## SUPPLIED MATERIAL

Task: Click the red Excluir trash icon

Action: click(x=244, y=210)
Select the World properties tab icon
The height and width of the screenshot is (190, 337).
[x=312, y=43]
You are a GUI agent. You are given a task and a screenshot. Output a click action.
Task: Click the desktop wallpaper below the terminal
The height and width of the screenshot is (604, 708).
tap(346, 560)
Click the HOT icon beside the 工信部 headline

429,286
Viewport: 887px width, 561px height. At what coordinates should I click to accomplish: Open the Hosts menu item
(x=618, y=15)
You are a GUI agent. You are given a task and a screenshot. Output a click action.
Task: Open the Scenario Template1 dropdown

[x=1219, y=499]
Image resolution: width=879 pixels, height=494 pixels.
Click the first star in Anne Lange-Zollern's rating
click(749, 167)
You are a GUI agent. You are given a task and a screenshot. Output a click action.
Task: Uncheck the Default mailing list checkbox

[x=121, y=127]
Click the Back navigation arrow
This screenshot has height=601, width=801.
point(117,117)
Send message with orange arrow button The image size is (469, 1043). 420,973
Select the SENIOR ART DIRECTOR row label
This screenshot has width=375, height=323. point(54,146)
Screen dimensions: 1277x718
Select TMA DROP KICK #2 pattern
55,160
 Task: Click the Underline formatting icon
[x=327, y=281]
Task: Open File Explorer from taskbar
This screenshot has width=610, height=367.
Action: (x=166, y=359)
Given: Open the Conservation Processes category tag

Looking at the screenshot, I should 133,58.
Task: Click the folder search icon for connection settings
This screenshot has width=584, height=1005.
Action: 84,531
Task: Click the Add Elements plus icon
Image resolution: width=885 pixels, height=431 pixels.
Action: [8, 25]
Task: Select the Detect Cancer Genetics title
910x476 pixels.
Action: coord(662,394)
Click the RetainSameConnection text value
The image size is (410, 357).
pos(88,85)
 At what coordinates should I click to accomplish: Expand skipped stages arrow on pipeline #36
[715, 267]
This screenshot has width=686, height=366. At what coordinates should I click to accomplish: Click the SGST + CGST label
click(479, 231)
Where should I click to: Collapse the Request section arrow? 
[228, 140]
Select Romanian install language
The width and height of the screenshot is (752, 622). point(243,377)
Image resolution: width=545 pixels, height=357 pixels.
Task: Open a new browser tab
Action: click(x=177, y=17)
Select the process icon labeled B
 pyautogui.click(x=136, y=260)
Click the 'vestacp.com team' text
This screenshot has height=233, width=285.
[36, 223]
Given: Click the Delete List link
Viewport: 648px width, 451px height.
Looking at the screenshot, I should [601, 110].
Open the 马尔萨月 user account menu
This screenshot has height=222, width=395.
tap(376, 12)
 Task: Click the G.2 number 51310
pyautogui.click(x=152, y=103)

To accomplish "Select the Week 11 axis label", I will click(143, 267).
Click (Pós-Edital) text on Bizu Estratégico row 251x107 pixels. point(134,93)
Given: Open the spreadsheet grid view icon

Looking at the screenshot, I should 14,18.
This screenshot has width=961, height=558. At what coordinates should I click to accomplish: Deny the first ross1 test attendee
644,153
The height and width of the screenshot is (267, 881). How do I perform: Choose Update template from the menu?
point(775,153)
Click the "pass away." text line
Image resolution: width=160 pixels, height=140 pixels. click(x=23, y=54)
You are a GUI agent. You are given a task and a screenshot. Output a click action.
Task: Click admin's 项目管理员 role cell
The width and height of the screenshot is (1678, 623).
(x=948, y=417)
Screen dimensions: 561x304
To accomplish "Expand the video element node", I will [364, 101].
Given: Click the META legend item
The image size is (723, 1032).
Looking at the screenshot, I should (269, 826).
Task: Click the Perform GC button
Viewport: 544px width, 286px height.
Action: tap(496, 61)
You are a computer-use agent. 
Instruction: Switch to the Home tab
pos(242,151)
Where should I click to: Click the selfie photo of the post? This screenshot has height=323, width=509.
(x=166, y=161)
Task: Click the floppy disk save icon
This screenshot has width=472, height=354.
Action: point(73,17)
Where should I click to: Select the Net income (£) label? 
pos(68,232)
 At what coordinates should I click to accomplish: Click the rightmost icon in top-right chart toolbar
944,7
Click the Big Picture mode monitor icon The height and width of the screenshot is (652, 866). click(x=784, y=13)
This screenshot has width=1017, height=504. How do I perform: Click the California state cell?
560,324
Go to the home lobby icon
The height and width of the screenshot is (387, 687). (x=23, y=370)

## WORK INSTRUCTIONS
What you return should be exactly the lines above, starting at the one with "This screenshot has width=610, height=367." and ending at the one with "Task: Select the Detect Cancer Genetics title", and nothing else.

## OUTPUT
This screenshot has width=610, height=367.
Action: (x=166, y=359)
Given: Open the Conservation Processes category tag

Looking at the screenshot, I should 133,58.
Task: Click the folder search icon for connection settings
This screenshot has width=584, height=1005.
Action: 84,531
Task: Click the Add Elements plus icon
Image resolution: width=885 pixels, height=431 pixels.
Action: [8, 25]
Task: Select the Detect Cancer Genetics title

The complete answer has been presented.